On-going restoration of a medieval castle with early 18th century alterations, and a nearby barn

The fourteenth century castle – reduced in size in 1701 when a new facade was added – had been abandoned following the proposal of a rail link nearby. When this was moved elsewhere, the current owners purchased the buildings with the intention of turing the restored house into a hotel. When the owners took the building in it was in such a poor state that the lath and plaster walls and ceilings had to be completely stripped, all the electric wiring and plumbing had to be replaced and the crumbling masonry stabilised. While some of the doors could be re-used, most were made anew from old oak boards.

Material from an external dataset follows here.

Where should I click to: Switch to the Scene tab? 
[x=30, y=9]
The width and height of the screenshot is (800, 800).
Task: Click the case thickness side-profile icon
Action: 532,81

The house is Grade 1 listed but did not qualify for any grants – when the enormity of the project hit home, the owners spoke to English Heritage, who have helped finance the project on the basis that all the remains are consolidated as a Scheduled Ancient Monument. The front wing of the house has now been fully restored, with the rear portion structurally repaired ( roof and walls ) and due to be fitted out with floors in conjunction with a replica of the original kitchens. The once-dilapidated manor house is now offices and domestic quarters, and also let out for bridal ceremonies. Part of the castle has been converted for use as a bar, kitchen and loos. In 2002, historic outbuildings were bought near the property and these have also been restored, including a barn which is now on show to the public throughout the summer season. This family-run project has been overseen by the son of the owner, with further work undertaken by a highly dedicated team of craftsmen.